# Last hatch of the year..going in incubator on saturday. 15th Sept .anyone joining me?



## 513 (Jul 9, 2012)

Just got some polish chamois, Belgian D'Uccles and Wheaton Marans going into the incubator on Saturday. Thirst of the year. Anybody else hatching with me? Let me know would love some company.


----------



## 513 (Jul 9, 2012)

Cescacharl said:


> Just got some polish chamois, Belgian D'Uccles and Wheaton Marans going into the incubator on Saturday. Thirst of the year. Anybody else hatching with me? Let me know would love some company.


Last not thirst Doh.


----------



## twentynine (Jul 11, 2012)

I sure wish I could I have a batch cooking right now, I'm set to hatch Saturday 21.


----------



## Energyvet (Jul 25, 2012)

I've been with you all along. Can't wait to see the new babies. So excited! Really, on the edge of my chair.


----------



## 513 (Jul 9, 2012)

Good luck Twentynine!


----------



## twentynine (Jul 11, 2012)

And good luck to you also!


----------



## cogburn (Jul 16, 2012)

Vienty neueva any pics of your set up?


----------



## Sundancers (Jun 20, 2012)

Best of Hatch to ya!!!


----------



## 513 (Jul 9, 2012)

Have taken a pic but can't post it from app so will download when I get on computer. Didn't make it saturday, I've started on Sunday evening instead!


----------



## 513 (Jul 9, 2012)

Hope I've got these pics on Ok, sorry i think theyre on their side, but this is my brinsea eco 20 advance in action!


----------



## Energyvet (Jul 25, 2012)

How much was that? I think I could enjoy something like that. Beautiful!


----------



## TinyHouse (Aug 31, 2012)

Nice! Those things are $300+! (On their page: $329.99)


----------



## 513 (Jul 9, 2012)

I bought it off Ebay, from a very nice gentleman for £120 - theres quite a few of these for sale - there are some similar but without the digital displays for temp and humidity but they seem just as good - but cheaper!


----------



## Energyvet (Jul 25, 2012)

You did well. That's about $195.00 US. 

Well I found out today in our town you can have 6 chickens. No Roos but someone has a Roo but he's "very quiet.". Went on a housecall (veterinary) and I found out my client/ friend wants to get chickens too. So I have a new chicken friend about 3 blocks away!!!!! She and her daughter should be joining the forum soon. She loved my sticker!


----------



## 513 (Jul 9, 2012)

Glad to hear new members joining and fantastic you will have a neighbour! I've been reading on the site about the different breeds - there's just so many to choose from and they all look beautiful. I never knew I would enjoy raising chickens so much!


----------



## Energyvet (Jul 25, 2012)

Her daughter has chickens and so do two of her friends. Another friend up the block and one further out in town. There's also a local lecture in the 30th that she invited me too. Chicks locally. Woot woot!


----------



## 513 (Jul 9, 2012)

Couldn't wait any longer...had to candle today.....after quitters and clear. I'm left with 3 D'Uccle, 3 polish chamois and 8 Wheaton Marans....roll on roll on,


----------



## 513 (Jul 9, 2012)

At midnight at the end of day 23 ....after giving up all hope 3 finally pipped and made it into the world.........so glad we kept incubator going!


----------



## Energyvet (Jul 25, 2012)

Horray!!!!!!


----------



## CrazyBirdLady (Sep 29, 2012)

Wow, they're beautiful! Congrats!!


----------

TASK A: According to the thread, how much did 513 pay for the incubator?
TASK B: Please gather every line of the records that contains the string "Image".

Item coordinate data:
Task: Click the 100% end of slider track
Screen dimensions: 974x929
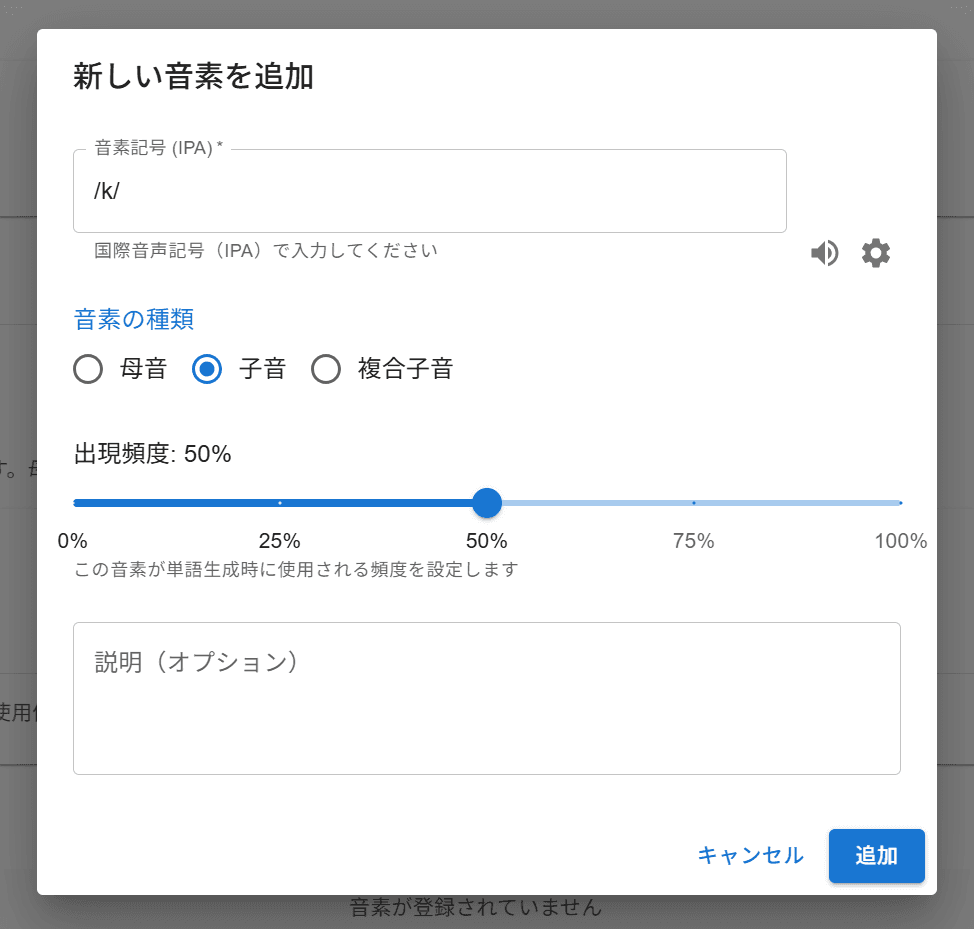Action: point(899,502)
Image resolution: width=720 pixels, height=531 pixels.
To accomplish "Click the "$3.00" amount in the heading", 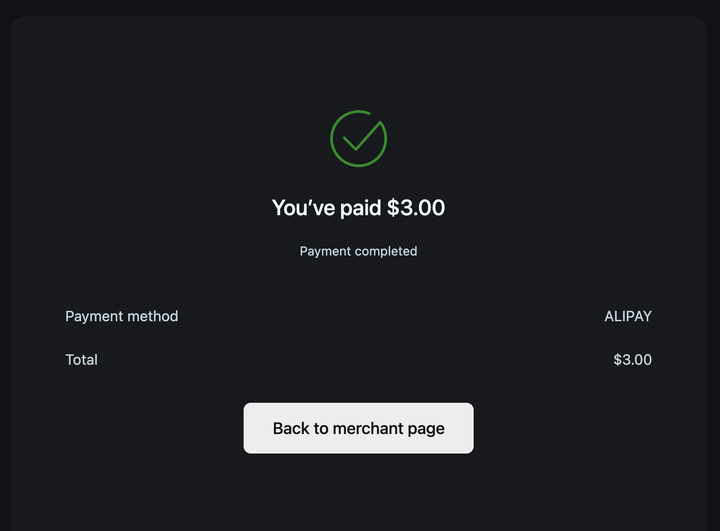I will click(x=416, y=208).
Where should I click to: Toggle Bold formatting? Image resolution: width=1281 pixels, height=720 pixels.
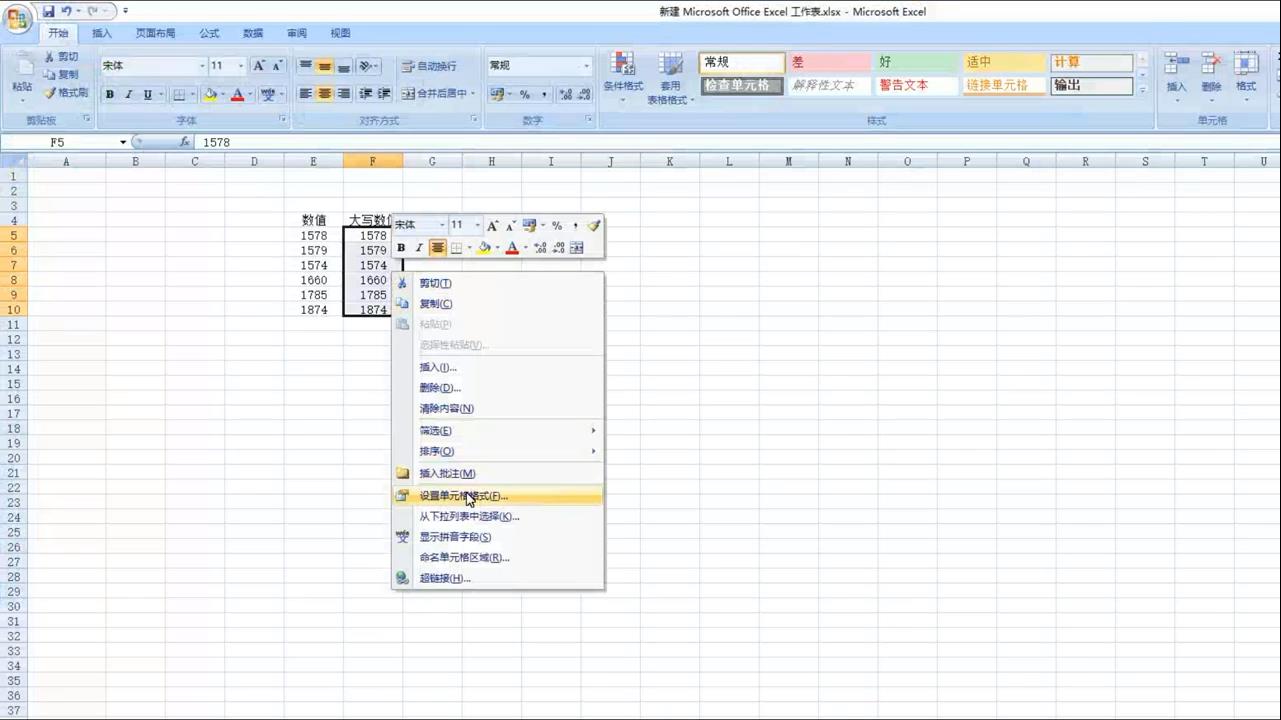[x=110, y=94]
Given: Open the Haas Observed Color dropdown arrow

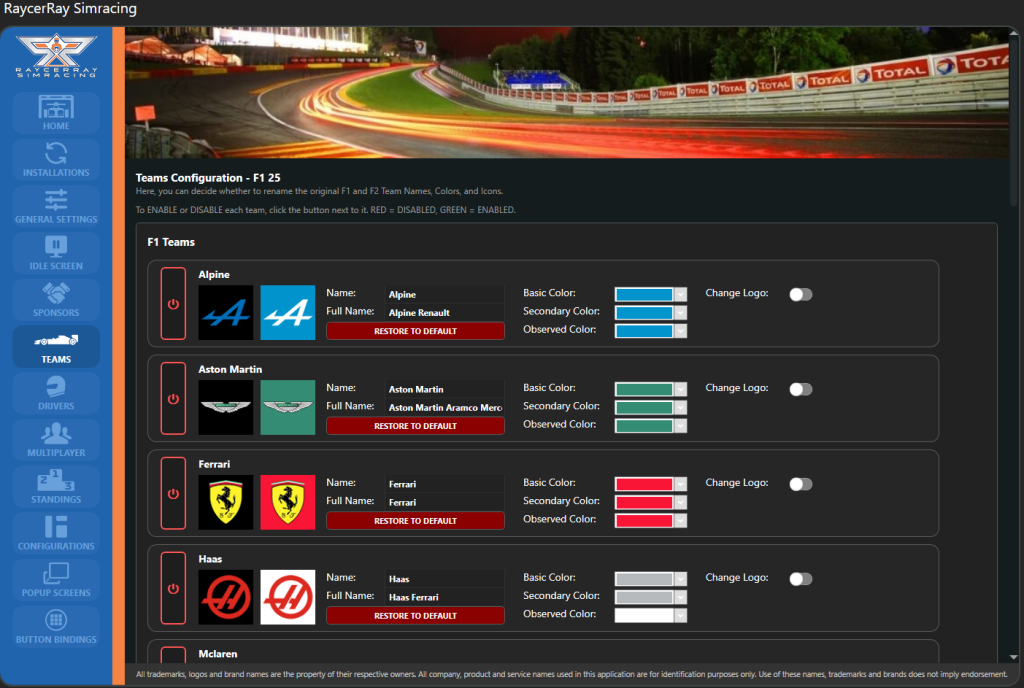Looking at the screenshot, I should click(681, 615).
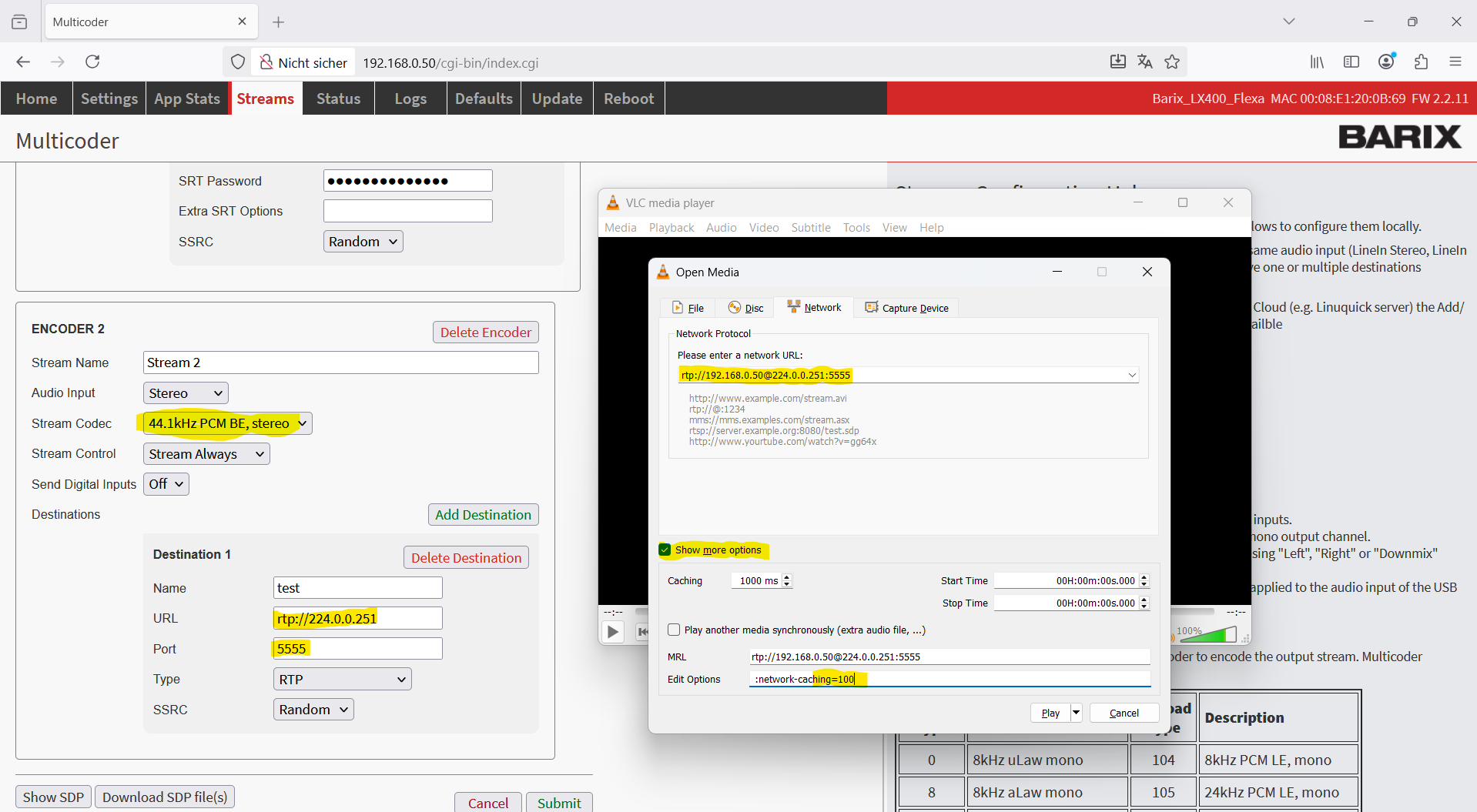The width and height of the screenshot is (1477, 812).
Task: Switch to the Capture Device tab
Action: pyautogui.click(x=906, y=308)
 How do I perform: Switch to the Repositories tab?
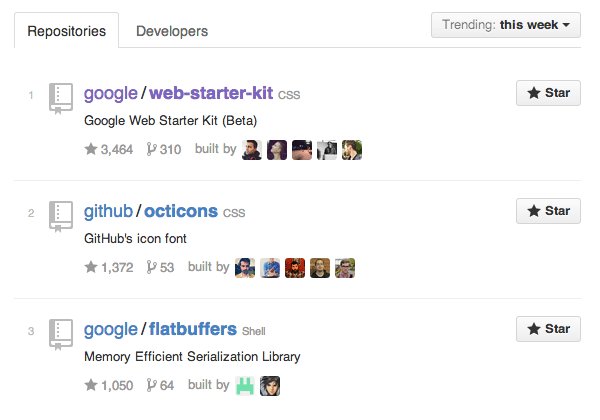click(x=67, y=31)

TASK RESULT A: £120, bought on eBay.

TASK RESULT B:
Image resolution: width=720 pixels, height=531 pixels.
Where should I click to: Toggle Bold formatting? Image resolution: width=1281 pixels, height=720 pixels.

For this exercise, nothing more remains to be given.